**REQUIRED WORK**
Copy exactly the lines starting at the one that contains "Image resolution: width=900" and running through the end of the material below. Exclude any pictures.

**RECORDS FOR THIS EXERCISE**
# # # # #

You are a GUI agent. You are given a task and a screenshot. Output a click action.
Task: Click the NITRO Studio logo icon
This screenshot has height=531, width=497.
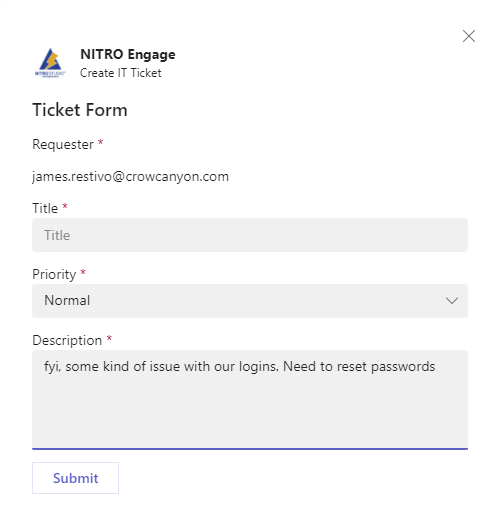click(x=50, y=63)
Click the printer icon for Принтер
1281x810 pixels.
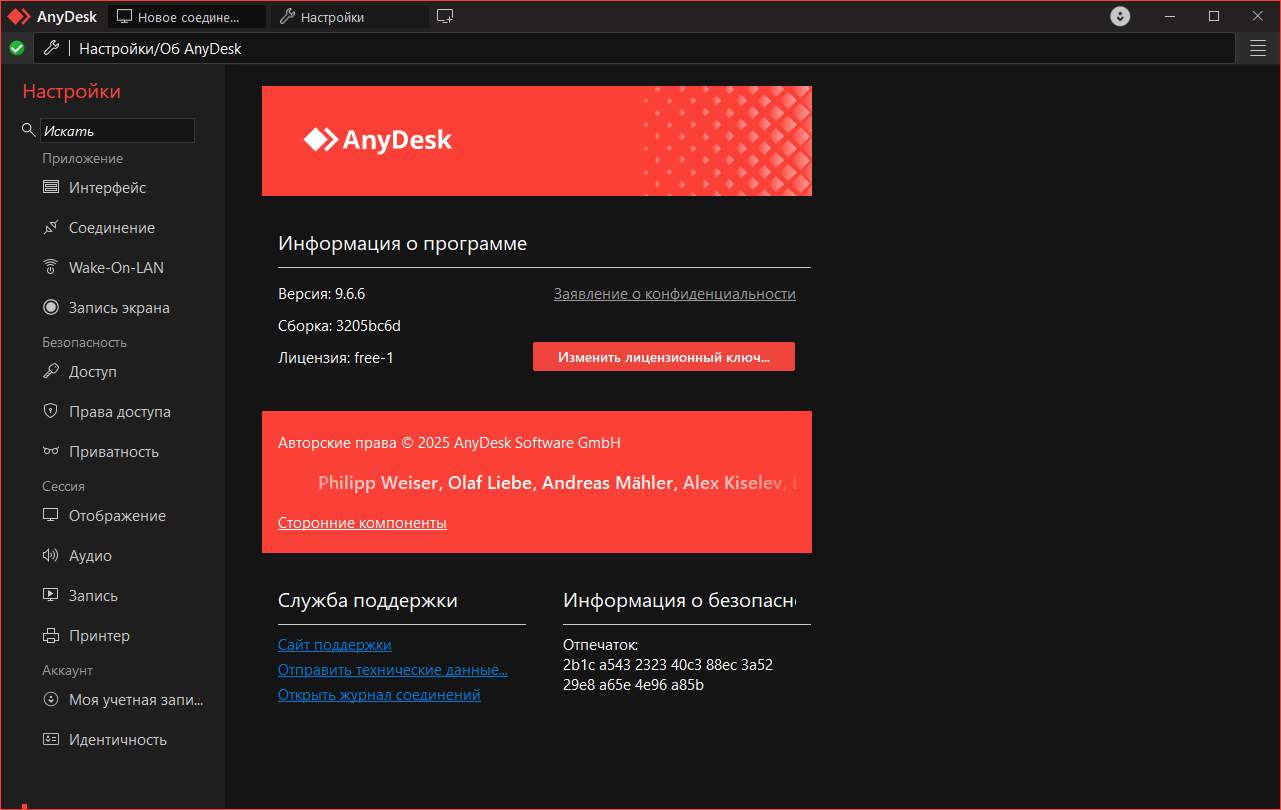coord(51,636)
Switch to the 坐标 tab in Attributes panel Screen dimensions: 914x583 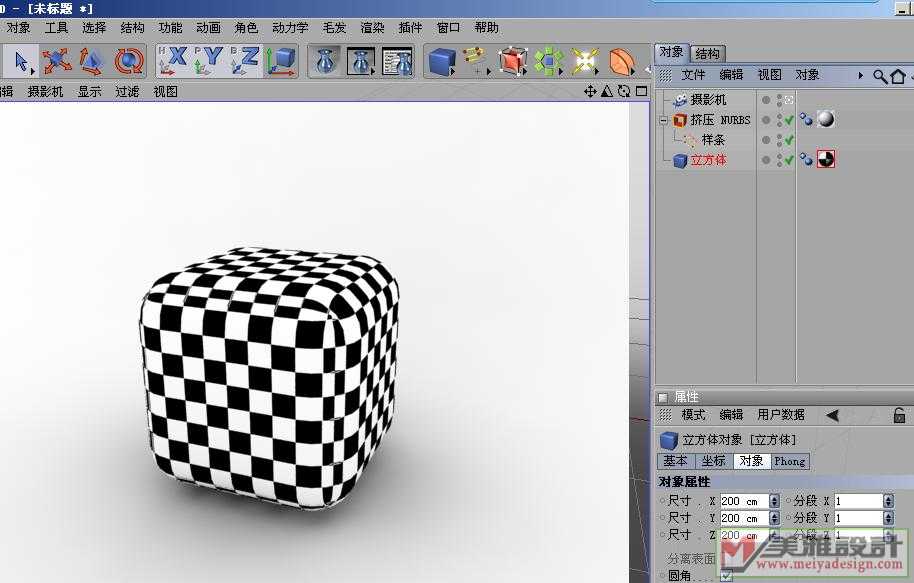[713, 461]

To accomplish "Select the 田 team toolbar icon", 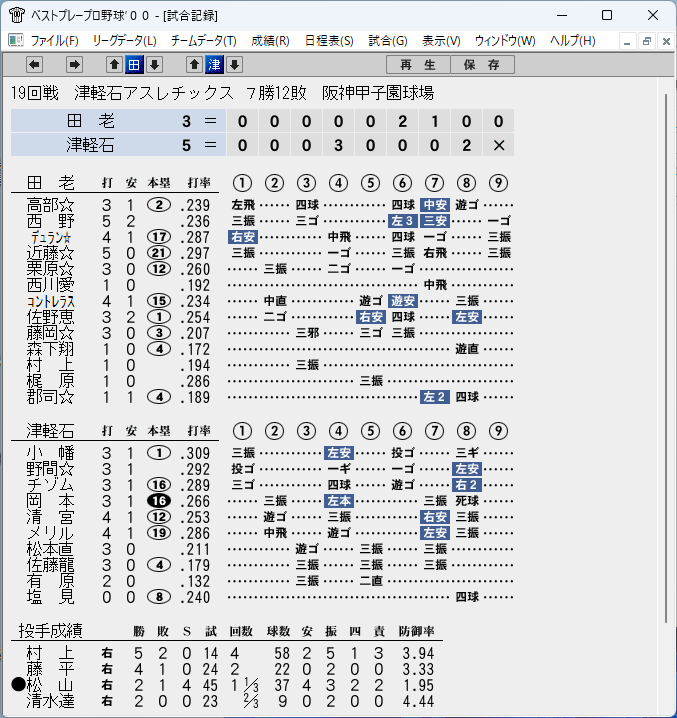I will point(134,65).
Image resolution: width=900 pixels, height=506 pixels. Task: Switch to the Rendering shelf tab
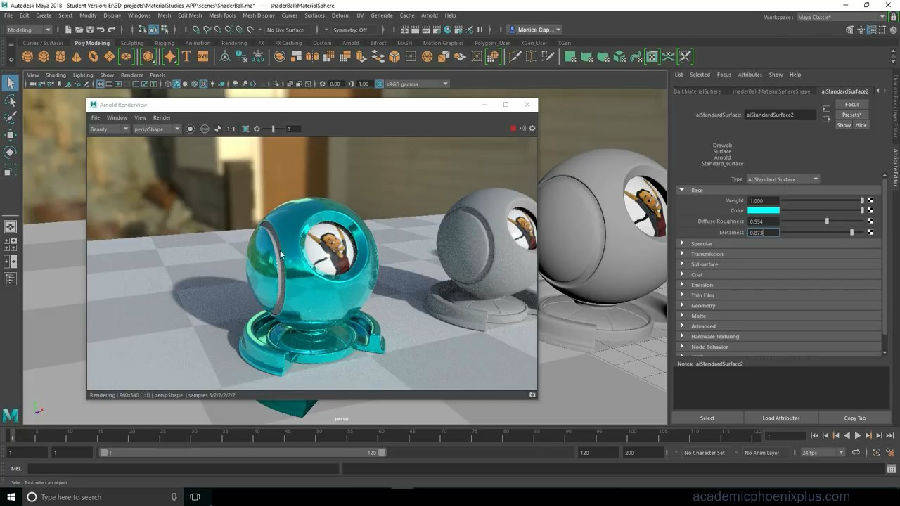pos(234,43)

# # # # #

**ANSWER BELOW**
Image resolution: width=900 pixels, height=506 pixels. Task: Switch to the Rendering shelf tab
pos(234,43)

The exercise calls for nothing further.